*Exercise instructions*: Output the lines of the records below, from the line containing "You are a computer-use" through the line containing "The image size is (800, 551).", inclusive, as a Markdown table with the columns Row and Line, skipping blank lines and leaving out the pictures.

(Stored data entries)
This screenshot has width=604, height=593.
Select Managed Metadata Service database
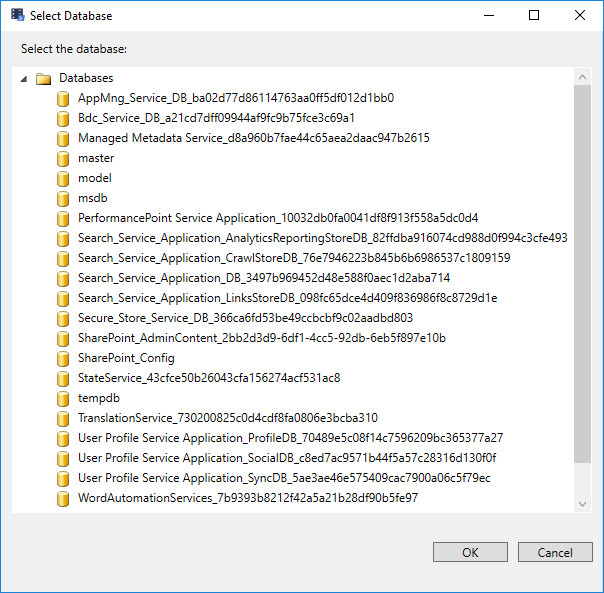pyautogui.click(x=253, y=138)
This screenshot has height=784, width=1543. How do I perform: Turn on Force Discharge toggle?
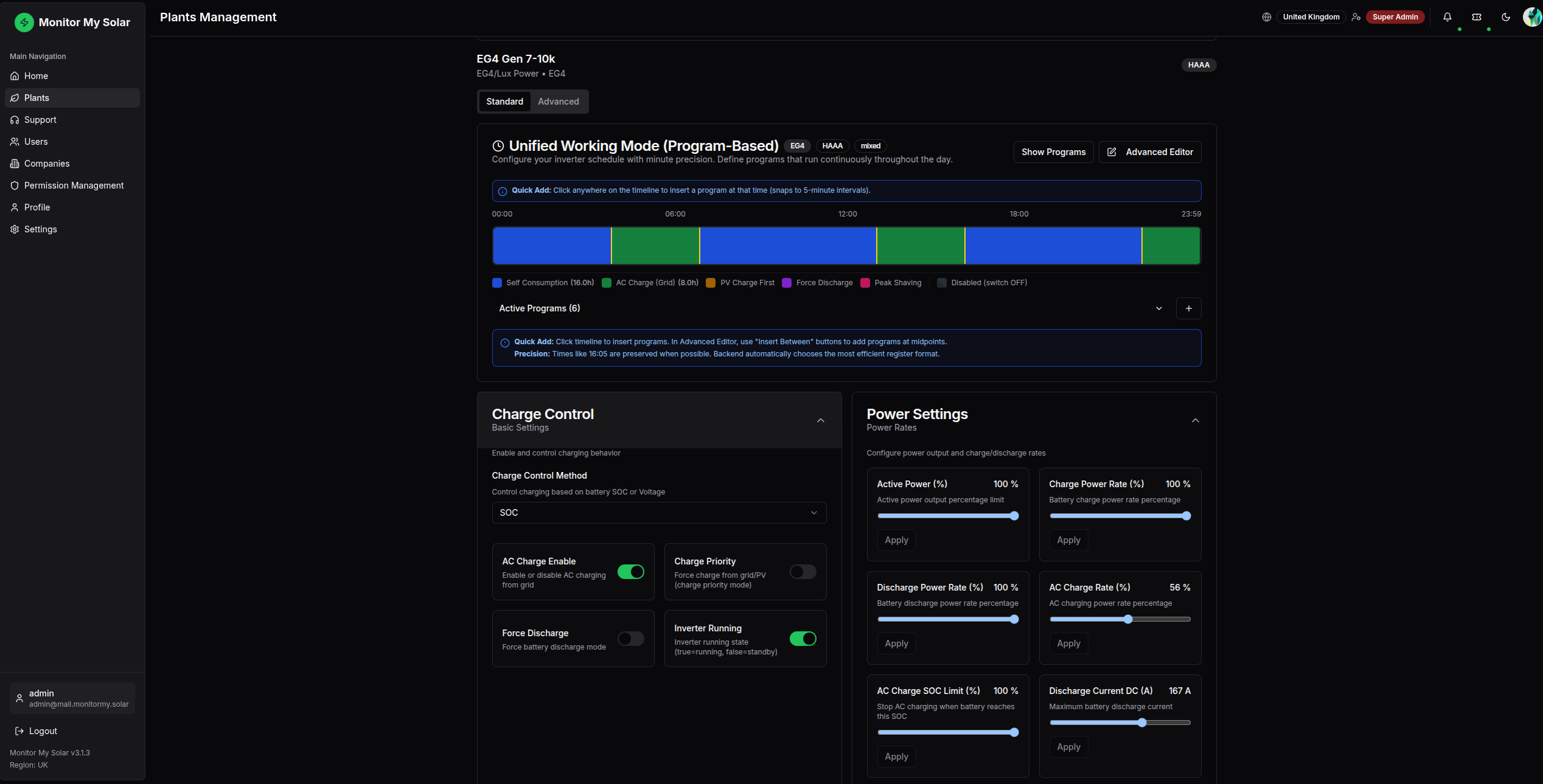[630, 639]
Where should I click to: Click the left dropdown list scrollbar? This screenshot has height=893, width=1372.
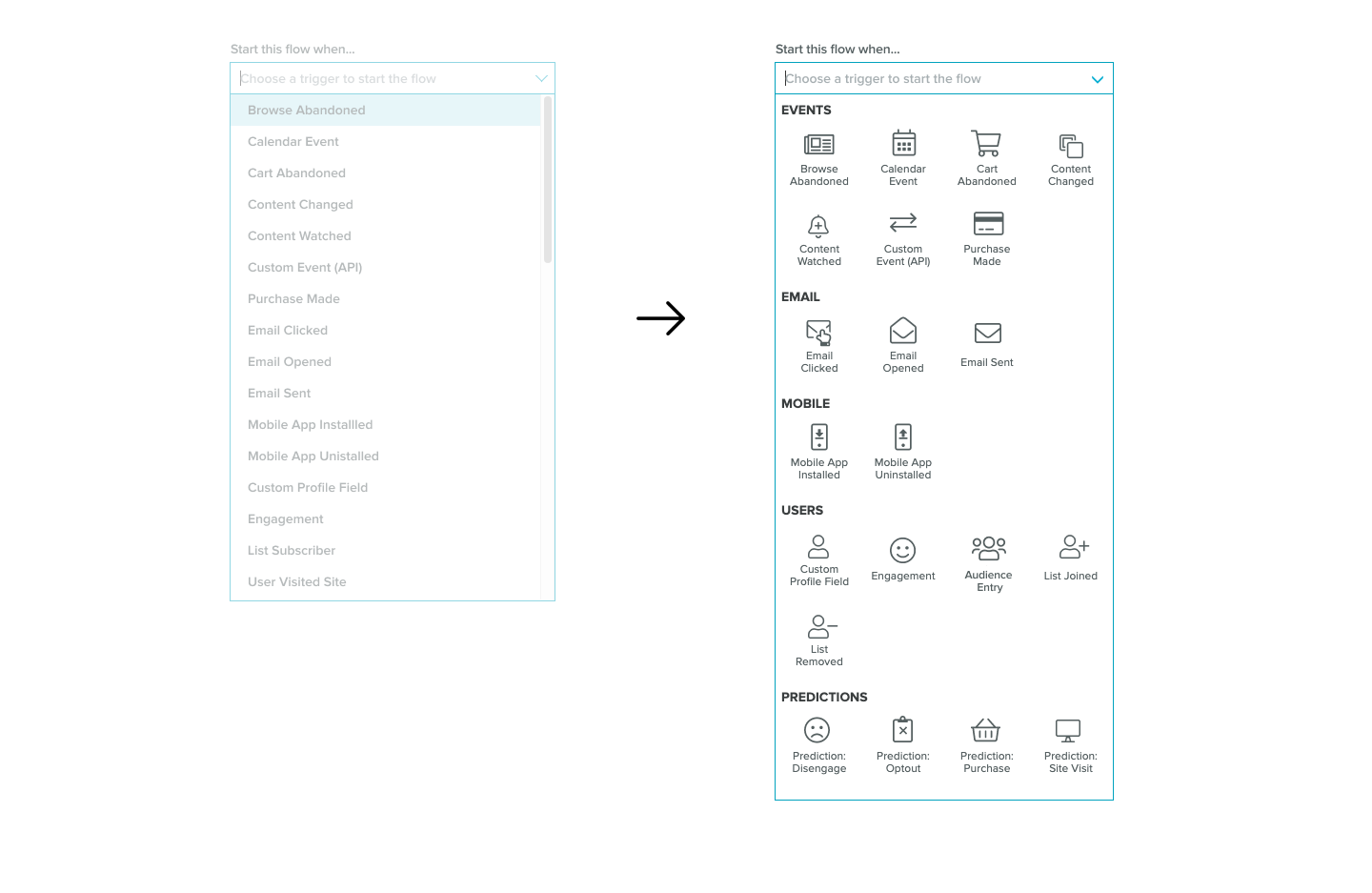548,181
--
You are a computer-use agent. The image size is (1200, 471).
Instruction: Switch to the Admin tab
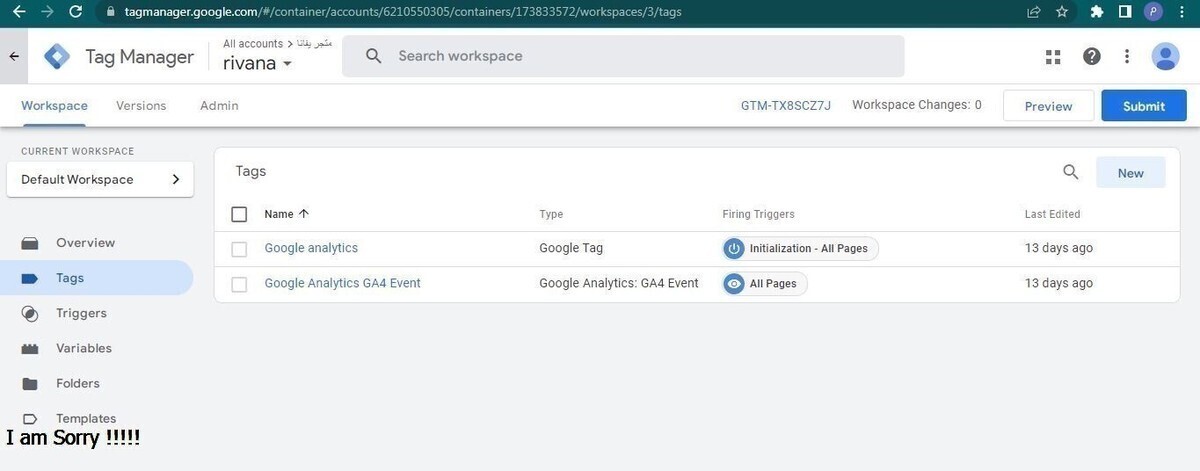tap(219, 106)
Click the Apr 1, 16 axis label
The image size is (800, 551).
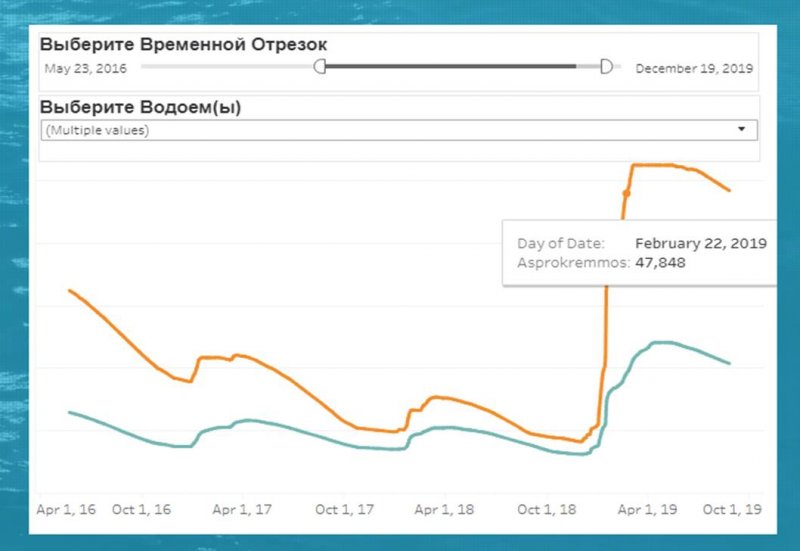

*Full response*:
| Row | Line |
|---|---|
| 1 | You are a computer-use agent. The image size is (1200, 471). |
| 2 | Instruction: Switch to the Admin tab |
| 3 | tap(219, 106) |
| 4 | Click the Apr 1, 16 axis label |
| 5 | The image size is (800, 551). |